> _THE DATA_:
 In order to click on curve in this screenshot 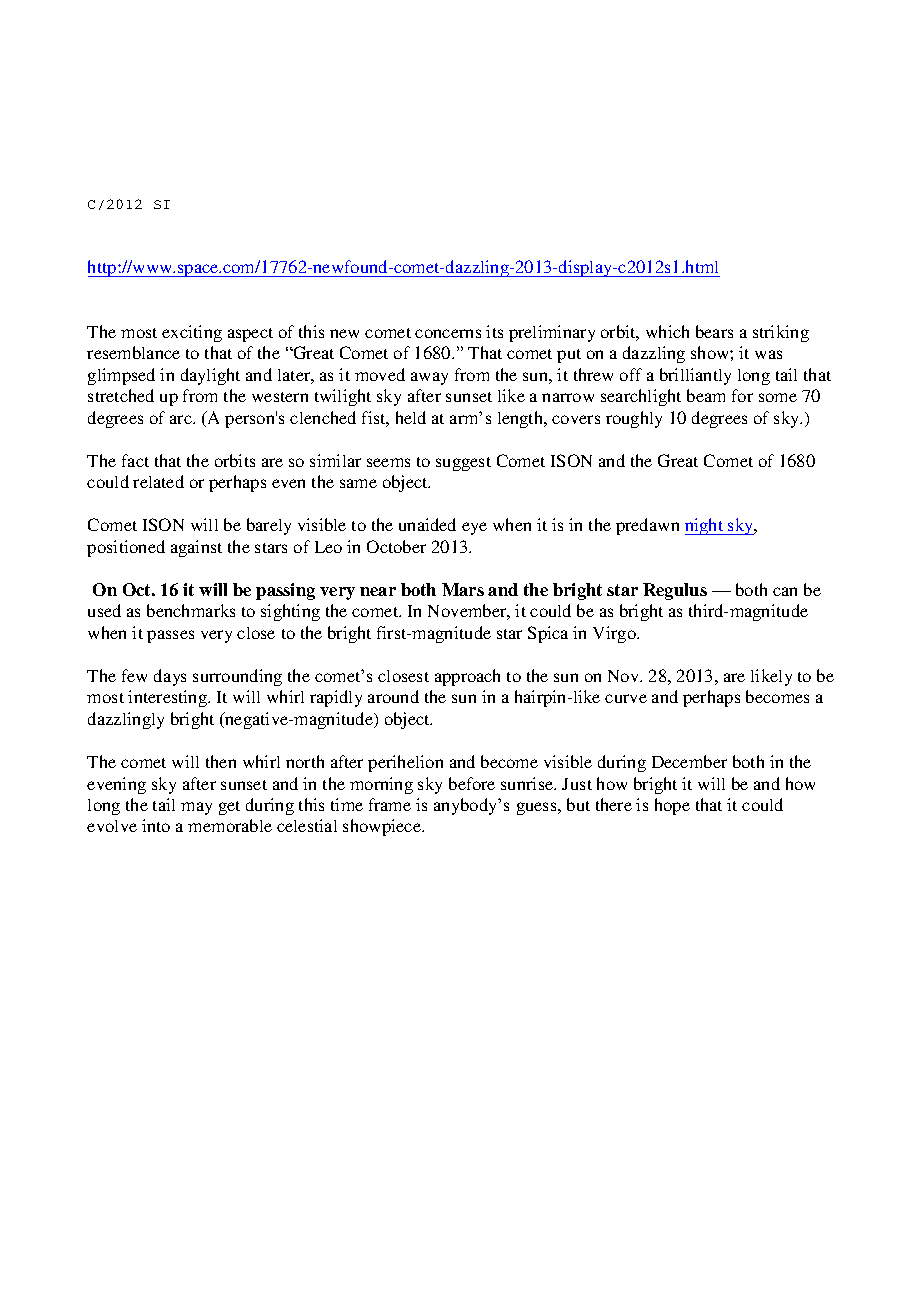, I will do `click(626, 698)`.
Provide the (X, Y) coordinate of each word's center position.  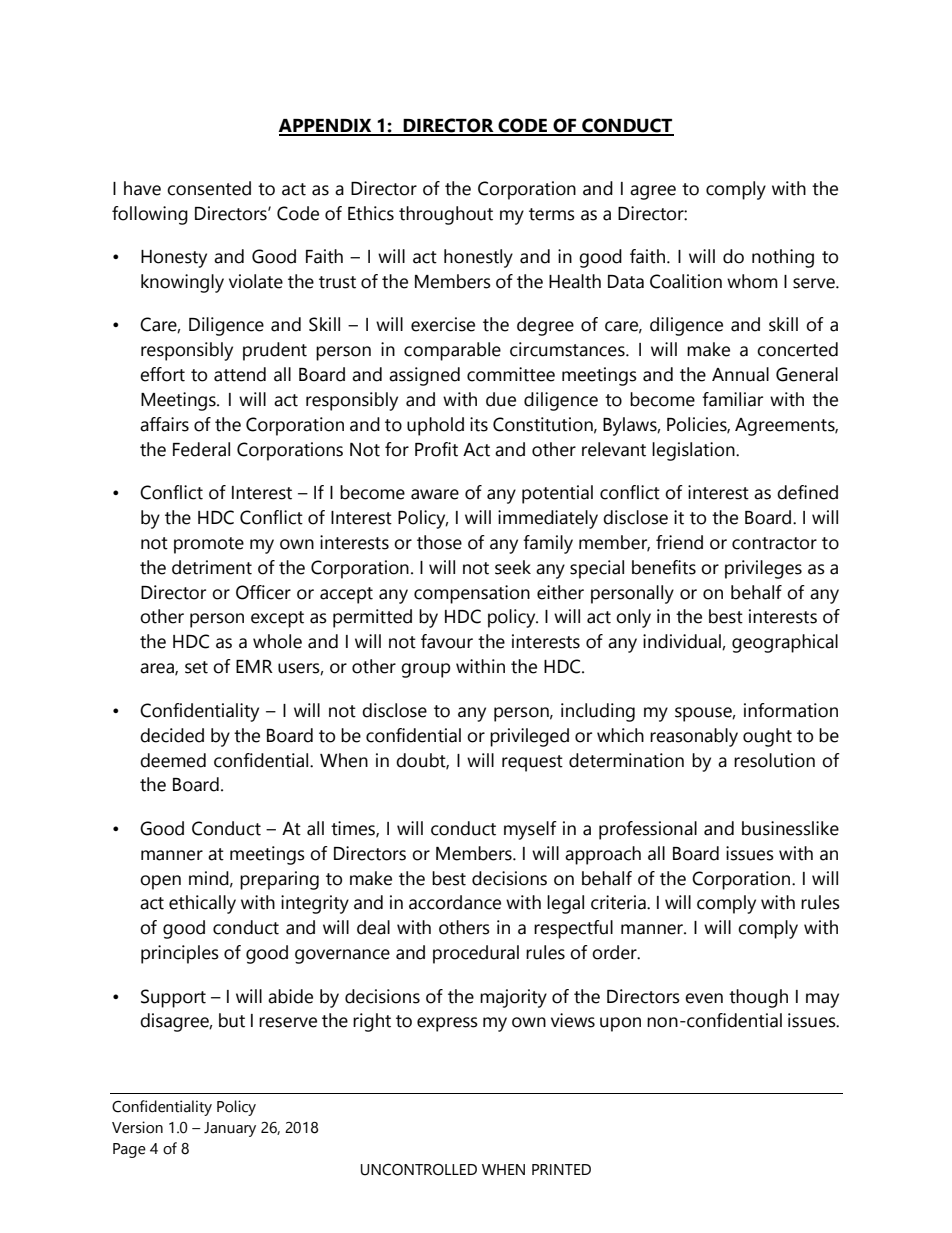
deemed (173, 760)
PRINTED (561, 1169)
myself (530, 830)
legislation (694, 451)
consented (209, 188)
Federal (201, 449)
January (230, 1129)
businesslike (790, 828)
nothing (783, 258)
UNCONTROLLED (419, 1170)
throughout (446, 215)
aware (435, 494)
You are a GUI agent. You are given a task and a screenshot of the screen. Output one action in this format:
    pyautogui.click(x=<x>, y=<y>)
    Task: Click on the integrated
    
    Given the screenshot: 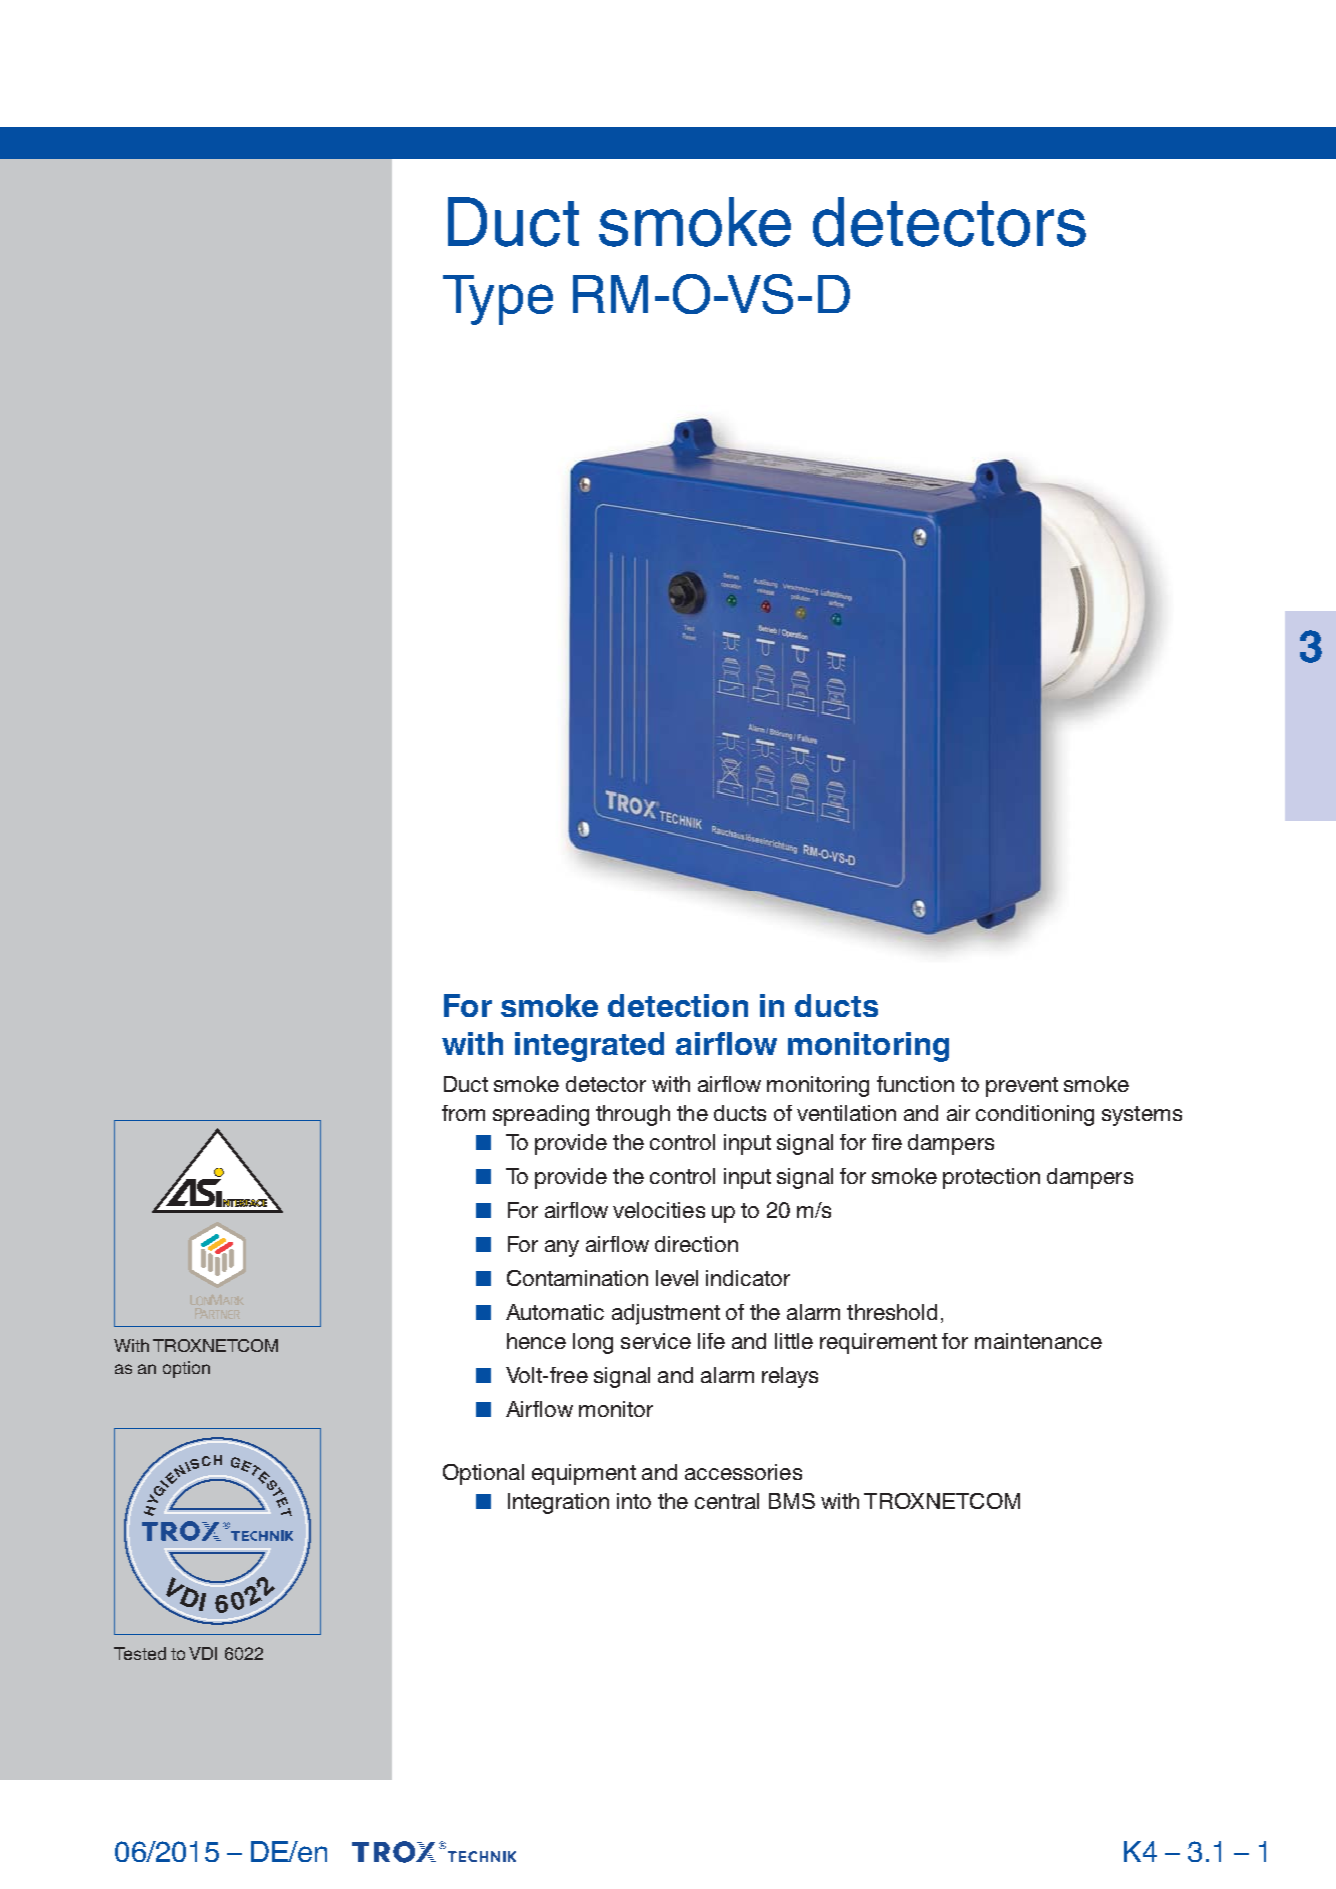 What is the action you would take?
    pyautogui.click(x=589, y=1047)
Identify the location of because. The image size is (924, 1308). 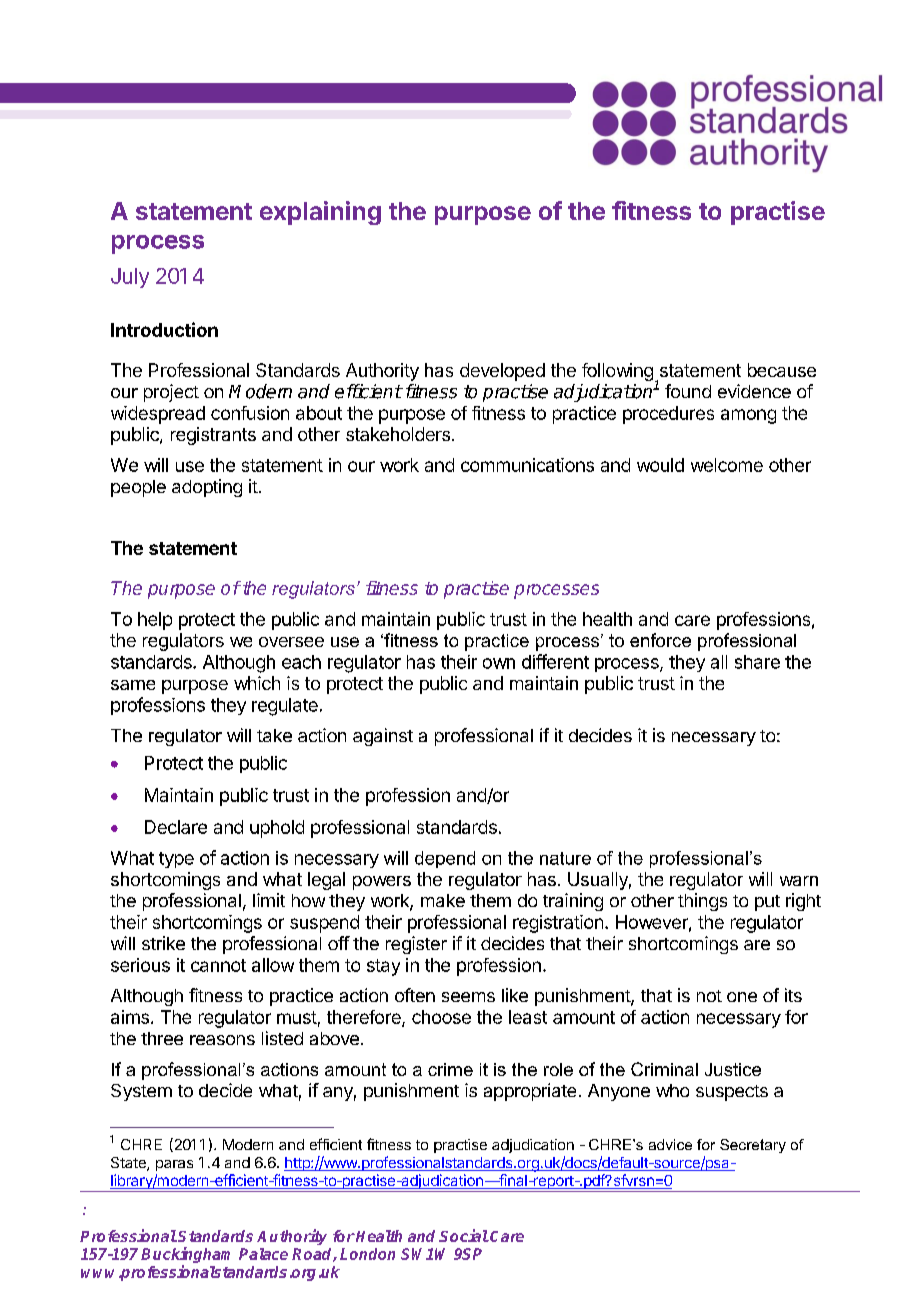
(782, 370).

> _TASK DETAILS_: Shift every coordinate in the answers by adding 38 to each number, and give those lines again, requests included, from the line with "Identify the location" up to and including the last line of the items. Leave the pictures out of your answer.

> _REPLY TO THE TASK_:
Identify the location of because. The image size is (924, 1308). 
(820, 408).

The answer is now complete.